EGU2020-573
https://doi.org/10.5194/egusphere-egu2020-573
EGU General Assembly 2020
© Author(s) 2023. This work is distributed under
the Creative Commons Attribution 4.0 License.

Sediment dynamics across gravel-sand transitions: Implications for river stability and floodplain recycling

Elizabeth Dingle1,2, Hugh Sinclair2, Jeremy Venditti1, Mikael Attal2, Tim Kinnaird3, Maggie Creed2, Laura Quick2, Jeffrey Nittrouer4, and Dilip Gautam5
Elizabeth Dingle et al.
  • 1Department of Geography, Simon Fraser University, Burnaby, Canada (elizabeth_dingle@sfu.ca)
  • 2School of GeoSciences, University of Edinburgh, Edinburgh, United Kingdom
  • 3School of Earth and Environmental Sciences, University of St. Andrews, St. Andrews, United Kingdom
  • 4Department of Earth, Environment and Planetary Sciences, Rice University, Houston, USA
  • 5Practical Action Consulting, Kathmandu, Nepal

The gravel-sand transition is observed along most rivers. It is characterized by an abrupt reduction in median bed grain size, from gravel- to sand-size sediment, and by a shift in sand transport mode from wash load-dominated to suspended bed material load. We document changes in channel stability, suspended sediment concentrations, flux and grain size across the gravel-sand transition of the Karnali River, Nepal. Upstream of the gravel-sand transition, gravel-bed channels are stable over hundred to thousand-year timescales. Downstream, floodplain sediment is reworked by lateral bank erosion, particularly during monsoon discharges. Suspended sediment concentration, grain size and flux reveal counterintuitive increases downstream of the gravel-sand transition. The results demonstrate a dramatic change in channel dynamics across the transition, from relatively fixed, steep gravel-bed rivers with infrequent avulsion to lower gradient, relatively mobile sand-bed channels. The increase in sediment concentrations and near-bed suspended grain size may be caused by enhanced channel mobility, which facilitates exchange between bed and bank materials.   These results bring new constraints on channel stability at mountain fronts, and indicate that temporally and spatially limited sediment flux measurements downstream of gravel-sand transitions are more indicative of flow stage and floodplain recycling than of continental-scale sediment flux and denudation rate estimates.

*****

* **To-do list**
[1] In the gravel-sand transition abstract, rewrite the stretch between "Sediment dynamics across" and "Dingle et al.", inclusive, swapping "floodplain recycling" for "floodplain reworking".
[2] Extend the gravel-sand transition abstract past its final sentence.

* **Data lines**
*****

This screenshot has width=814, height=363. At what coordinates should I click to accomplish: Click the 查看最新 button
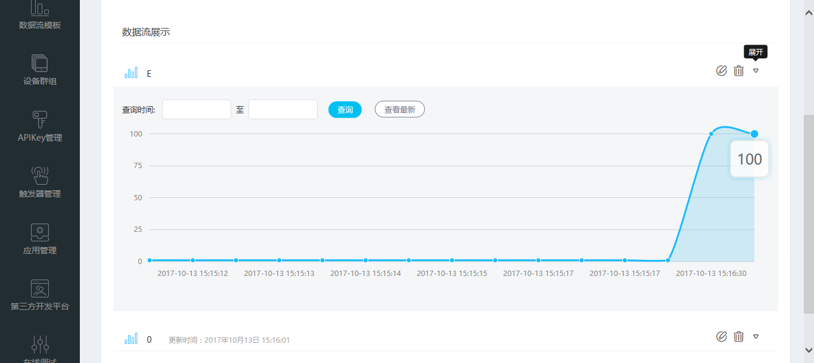pos(399,110)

*****

* **Written answers**
[1]
Sediment dynamics across gravel-sand transitions: Implications for river stability and floodplain reworking

Elizabeth Dingle1,2, Hugh Sinclair2, Jeremy Venditti1, Mikael Attal2, Tim Kinnaird3, Maggie Creed2, Laura Quick2, Jeffrey Nittrouer4, and Dilip Gautam5
Elizabeth Dingle et al.

[2]
How to cite: Dingle, E., Sinclair, H., Venditti, J., Attal, M., Kinnaird, T., Creed, M., Quick, L., Nittrouer, J., and Gautam, D.: Sediment dynamics across gravel-sand transitions: Implications for river stability and floodplain recycling, EGU General Assembly 2020, Online, 4–8 May 2020, EGU2020-573, https://doi.org/10.5194/egusphere-egu2020-573, 2020.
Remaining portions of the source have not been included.